** Goal of the exercise **
Every line of the records below that has the word "Open" should be copied.

** Pixel coordinate grounding data **

*** Begin section ***

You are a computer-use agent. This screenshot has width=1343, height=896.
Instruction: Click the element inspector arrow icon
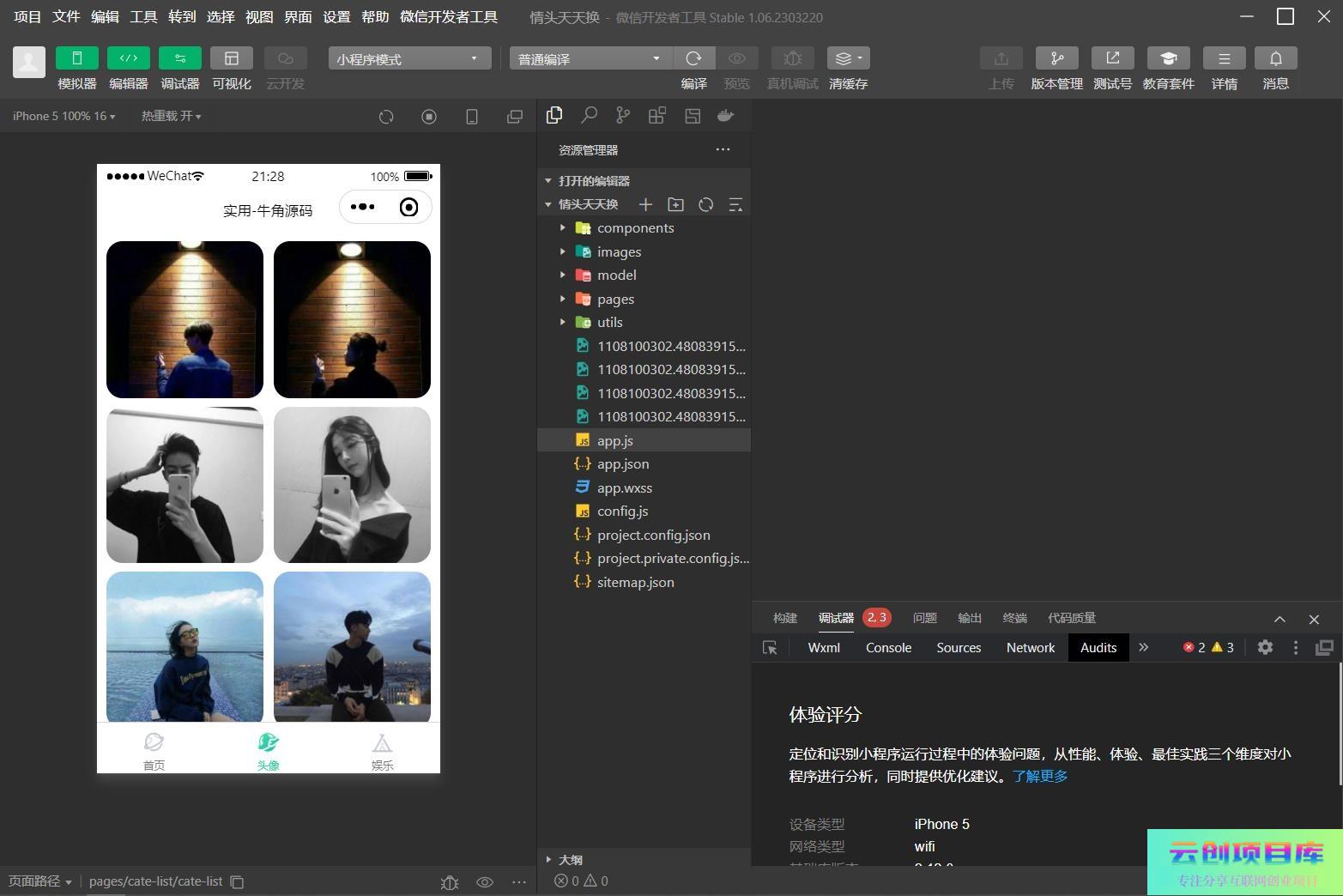click(x=770, y=648)
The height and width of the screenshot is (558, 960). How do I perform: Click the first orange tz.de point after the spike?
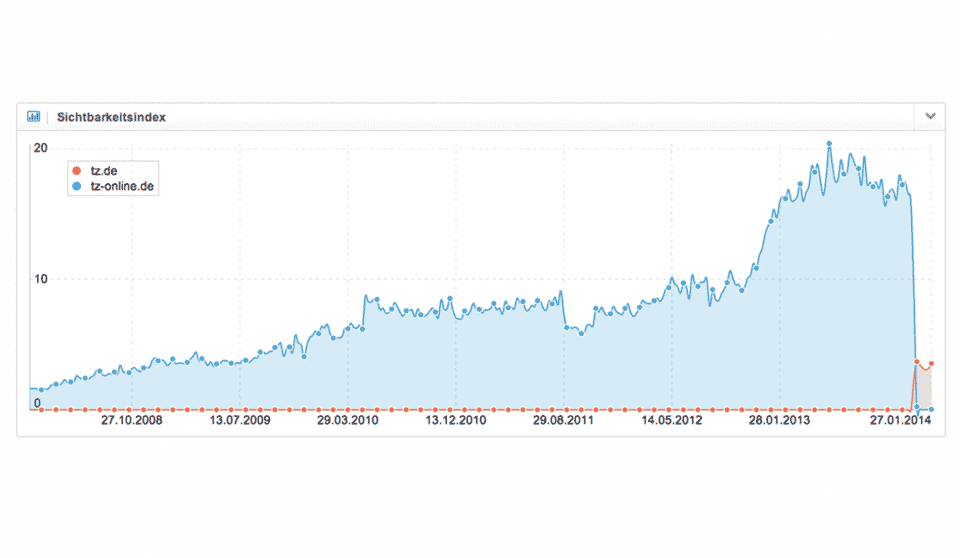916,362
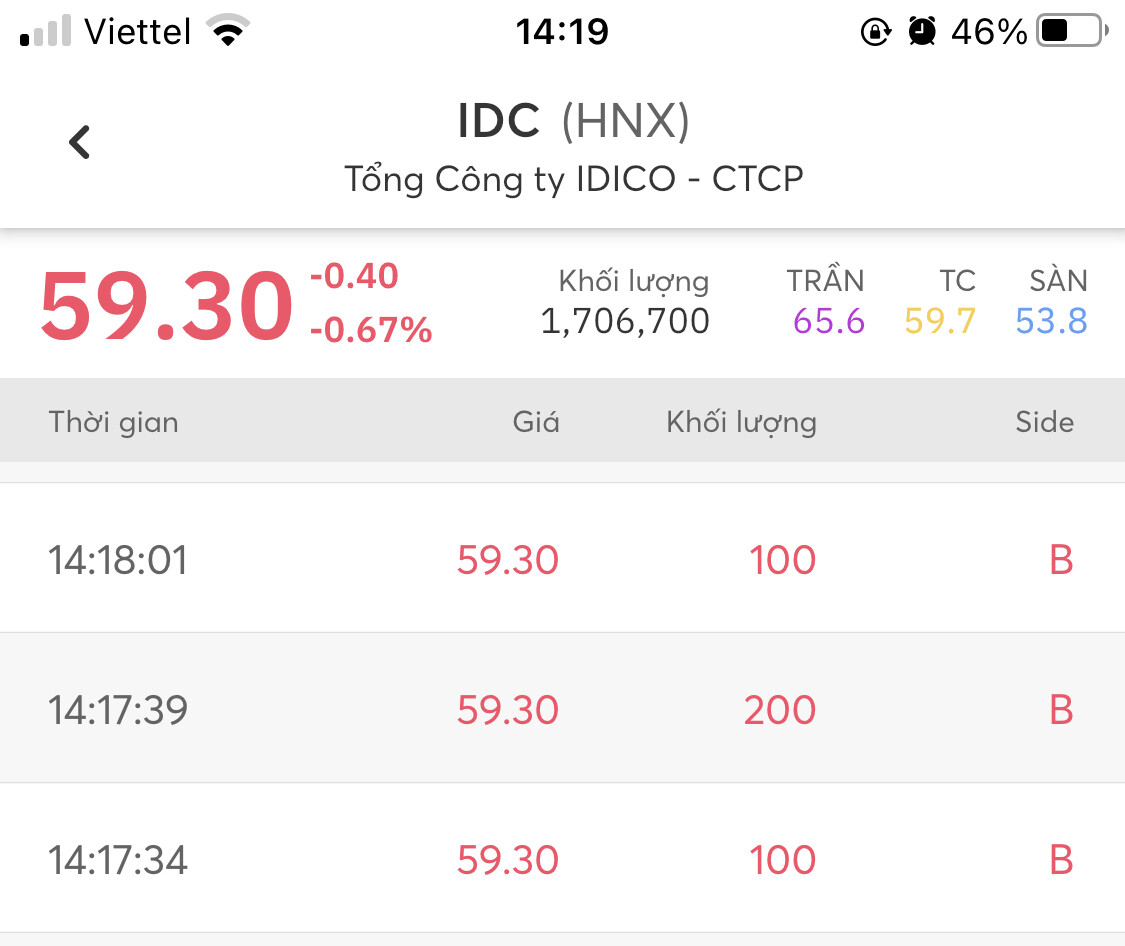Image resolution: width=1125 pixels, height=946 pixels.
Task: Select the Giá column header
Action: (536, 422)
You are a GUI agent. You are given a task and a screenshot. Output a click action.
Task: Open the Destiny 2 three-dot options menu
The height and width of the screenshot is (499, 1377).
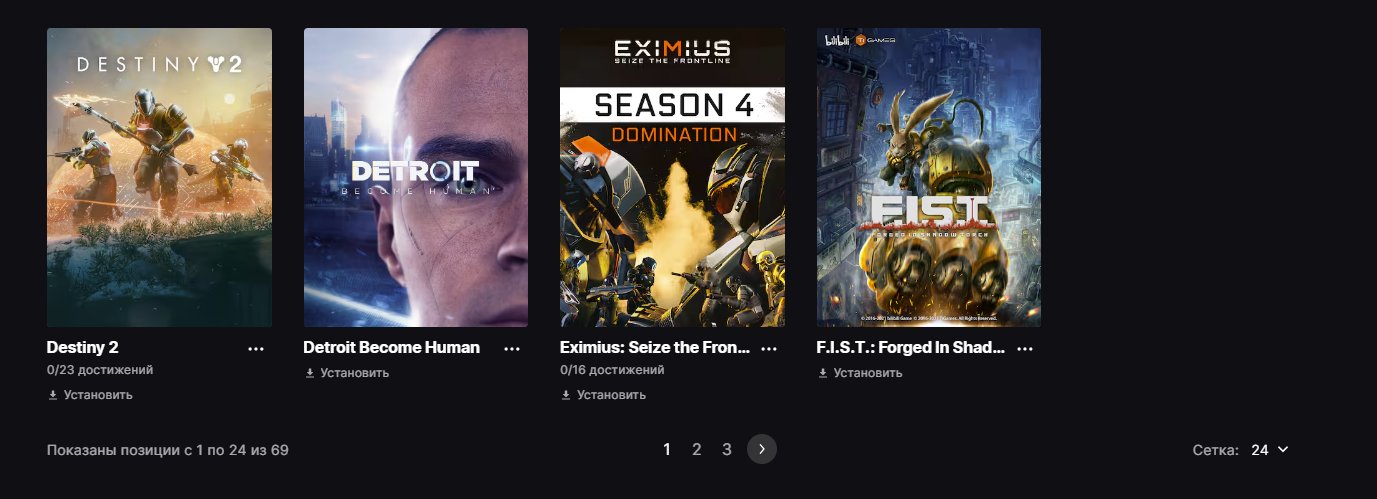tap(256, 349)
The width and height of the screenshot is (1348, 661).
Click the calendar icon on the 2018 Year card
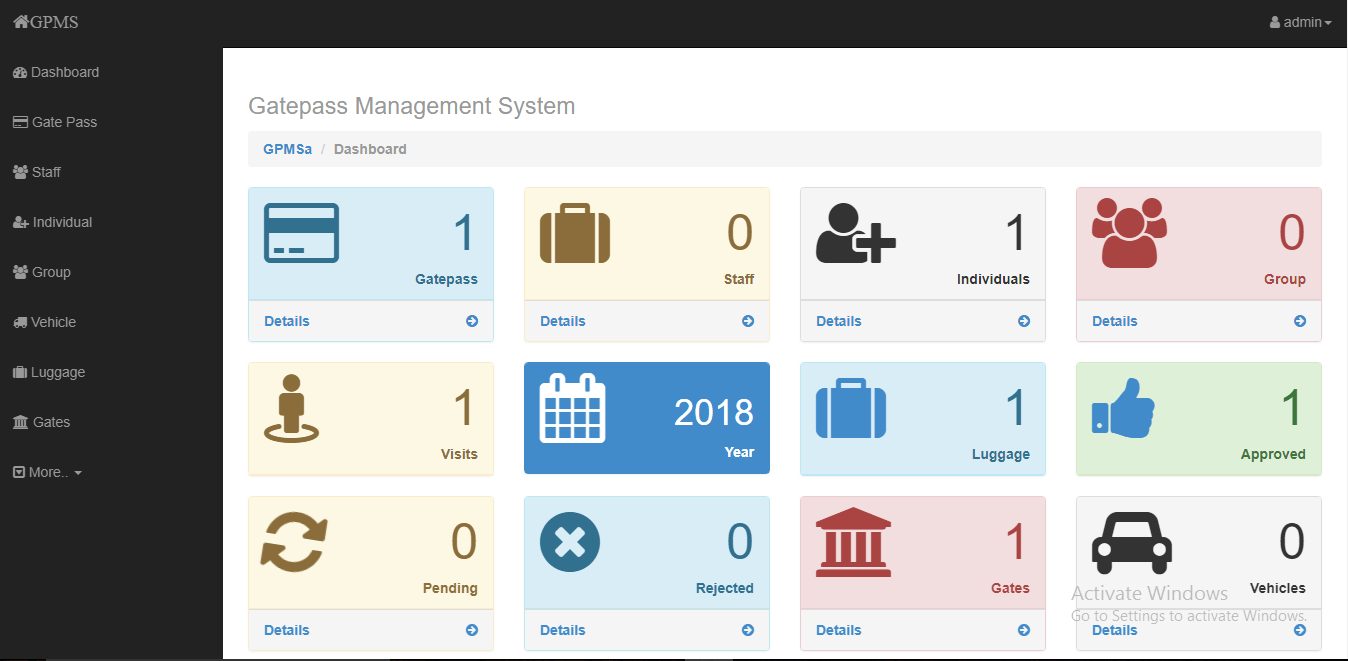(x=572, y=407)
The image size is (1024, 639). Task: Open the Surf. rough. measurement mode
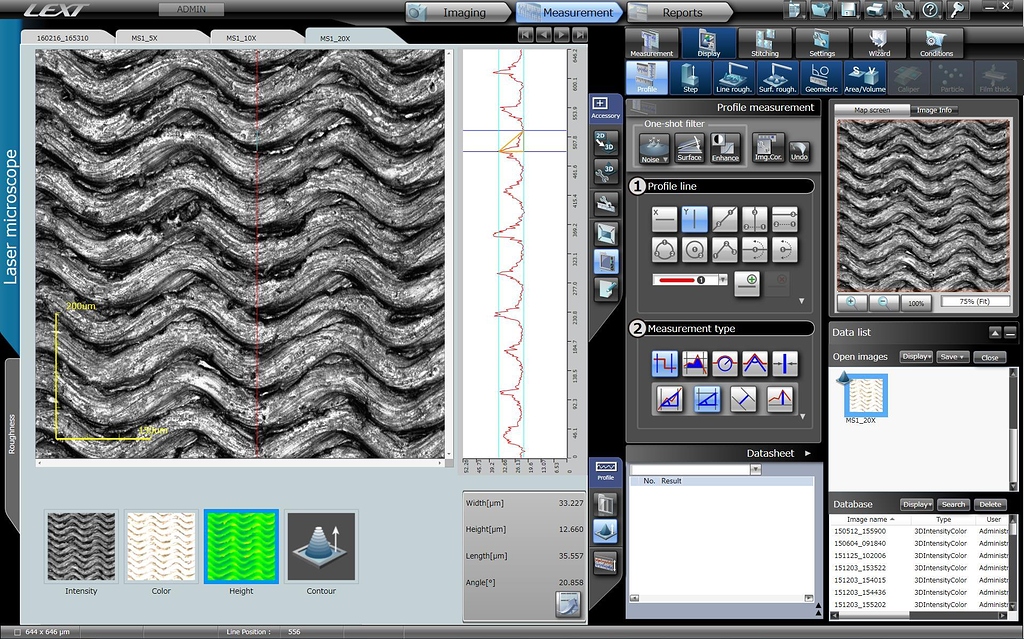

*** End section ***

** Solution to this problem **
Task: Open the Destiny 2 three-dot options menu
The image size is (1024, 639). Task: Open the Surf. rough. measurement mode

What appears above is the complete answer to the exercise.